Tra le sfide attuali non poteva mancare il riferimento alla guerra, la follia della guerra con un richiamo a lenire gli estremismi della contrapposizione, curare le ferite dell’odio. Francesco auspica politiche creative per uscire dallo schema della contrapposizione. Oggi è possibile uscire da questa contrapposizione?
Io credo di sì. Ormai la contrapposizione è tra guerra e pace. Qui c’è un passaggio intermedio che deve necessariamente venir fuori: cioè creare le condizioni per costruire la pace. Questo significa sviluppo, significa eliminare le cause possibili e future di una guerra, garantire la stabilità dal punto di vista non soltanto economico, ma anche socio economico: la stabilità di una società. Sotto quest’aspetto l’immagine della comunità indigena può aiutarci. La comunità indigena non possiede i beni in modo esclusivo, ma mette i beni in comune. Questo è già un punto di partenza per quanto riguarda le cause dei conflitti. La comunità e la cultura indigena non vedono la possibilità di una contrapposizione anche in termini di conflitto, perché il conflitto va risolto in un rapporto tra generazioni: ad esempio gli anziani con il resto della comunità.

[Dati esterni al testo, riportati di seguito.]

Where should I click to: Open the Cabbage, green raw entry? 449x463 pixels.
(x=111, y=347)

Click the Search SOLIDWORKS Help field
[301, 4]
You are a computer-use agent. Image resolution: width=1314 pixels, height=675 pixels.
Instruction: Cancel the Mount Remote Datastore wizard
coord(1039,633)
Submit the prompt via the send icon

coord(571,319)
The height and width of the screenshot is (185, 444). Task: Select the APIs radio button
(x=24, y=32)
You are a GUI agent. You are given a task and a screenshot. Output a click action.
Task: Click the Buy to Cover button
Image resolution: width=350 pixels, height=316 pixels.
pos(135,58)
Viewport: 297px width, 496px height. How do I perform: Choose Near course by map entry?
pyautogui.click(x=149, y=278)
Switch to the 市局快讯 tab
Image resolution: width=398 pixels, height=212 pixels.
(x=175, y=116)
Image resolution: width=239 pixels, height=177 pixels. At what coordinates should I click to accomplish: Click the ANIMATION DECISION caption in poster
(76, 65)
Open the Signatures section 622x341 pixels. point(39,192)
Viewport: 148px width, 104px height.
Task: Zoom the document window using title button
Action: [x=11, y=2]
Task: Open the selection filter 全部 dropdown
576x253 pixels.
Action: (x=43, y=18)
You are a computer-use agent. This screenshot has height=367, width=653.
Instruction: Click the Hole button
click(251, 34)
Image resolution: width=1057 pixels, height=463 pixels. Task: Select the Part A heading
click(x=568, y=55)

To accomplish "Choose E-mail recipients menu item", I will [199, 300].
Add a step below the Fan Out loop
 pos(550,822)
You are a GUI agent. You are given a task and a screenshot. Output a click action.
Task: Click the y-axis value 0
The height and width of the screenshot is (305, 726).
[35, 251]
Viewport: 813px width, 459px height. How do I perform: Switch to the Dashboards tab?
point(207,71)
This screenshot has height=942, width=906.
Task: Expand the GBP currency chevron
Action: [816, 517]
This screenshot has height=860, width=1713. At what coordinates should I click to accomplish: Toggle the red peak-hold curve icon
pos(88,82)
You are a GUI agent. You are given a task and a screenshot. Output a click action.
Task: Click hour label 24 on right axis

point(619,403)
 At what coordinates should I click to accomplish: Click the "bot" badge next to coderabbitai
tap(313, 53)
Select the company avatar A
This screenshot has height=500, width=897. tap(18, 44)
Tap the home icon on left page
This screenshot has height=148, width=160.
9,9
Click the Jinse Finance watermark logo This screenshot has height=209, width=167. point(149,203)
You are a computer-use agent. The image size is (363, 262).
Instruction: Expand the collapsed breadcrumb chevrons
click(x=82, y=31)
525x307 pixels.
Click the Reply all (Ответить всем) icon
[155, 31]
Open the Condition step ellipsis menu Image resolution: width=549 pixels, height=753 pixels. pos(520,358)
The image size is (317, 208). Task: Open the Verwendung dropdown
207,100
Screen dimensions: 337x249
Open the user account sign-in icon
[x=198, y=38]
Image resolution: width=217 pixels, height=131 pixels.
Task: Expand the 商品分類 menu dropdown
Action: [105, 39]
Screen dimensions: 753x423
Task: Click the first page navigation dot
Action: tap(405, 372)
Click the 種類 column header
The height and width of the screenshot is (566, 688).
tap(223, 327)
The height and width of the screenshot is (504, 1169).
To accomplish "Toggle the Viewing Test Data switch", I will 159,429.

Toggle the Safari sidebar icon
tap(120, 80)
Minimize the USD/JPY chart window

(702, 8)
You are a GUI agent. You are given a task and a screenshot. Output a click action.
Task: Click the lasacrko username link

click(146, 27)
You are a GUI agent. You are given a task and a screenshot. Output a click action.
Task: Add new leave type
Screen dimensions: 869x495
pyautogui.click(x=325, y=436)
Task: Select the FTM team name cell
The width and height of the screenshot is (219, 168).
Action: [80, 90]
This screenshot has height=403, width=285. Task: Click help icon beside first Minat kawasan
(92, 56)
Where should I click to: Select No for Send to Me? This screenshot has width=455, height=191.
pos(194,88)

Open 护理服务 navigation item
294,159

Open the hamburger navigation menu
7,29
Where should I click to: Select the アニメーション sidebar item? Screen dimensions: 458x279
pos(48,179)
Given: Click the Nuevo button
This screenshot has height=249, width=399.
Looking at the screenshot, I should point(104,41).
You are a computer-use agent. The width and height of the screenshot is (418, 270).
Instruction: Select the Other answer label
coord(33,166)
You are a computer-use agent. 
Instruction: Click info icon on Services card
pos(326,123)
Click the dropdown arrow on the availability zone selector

Il carattere globale accomuna le sfide attuali: pace, migrazioni, clima: la soluzione si trova insieme, rifuggendo la mentalità individualista. La cultura indigena ancora una volta è uno stimolo nel ricordare il valore della socialità. Potrà questo pellegrinaggio penitenziale essere di monito alle tante sfide che riguardano il nostro oggi?
Noi abbiamo bisogno di riconciliarci: innanzi tutto con noi stessi, poi con gli altri. L’idea di una riconciliazione diventa la base per un cammino comune. Credo che questo pellegrinaggio in Canada, come lo ha chiamato Papa Francesco, possa essere anche di ispirazione e di monito in tante altre realtà. Non dimentichiamo che nel mondo sono circa 300 le popolazioni indigene che hanno questo tipo di caratteristiche. Quindi anche queste potrebbero trovare ispirazione nelle loro terre nel loro rapporto con le istituzioni, con il mondo della politica e dell’economia. Le parole del Papa potrebbero avere un effetto moltiplicatore sull’intera famiglia umana.
C’è qualcosa che l’ha colpita in questa vicinanza, prossimità, gestualità di Papa Francesco in rapporto alle popolazioni indigene?
Che non si tratta di gesti convenzionali, ma è l’espressione di chi riconosce non soltanto un errore. Il caso delle scuole in Canada ad esempio è un errore che hanno riconosciuto tutte le parti che in qualche modo sono state coinvolte, non soltanto la Chiesa Cattolica. Ma qui c’è qualcosa di più. Il Papa chiede un’apertura alla riconciliazione, che non è un gesto semplice: è la strada. Dobbiamo proseguire insieme, trovando quelle che sono le forme effettive di riconciliazione e questo credo che possa essere un elemento che supera la sofferenza.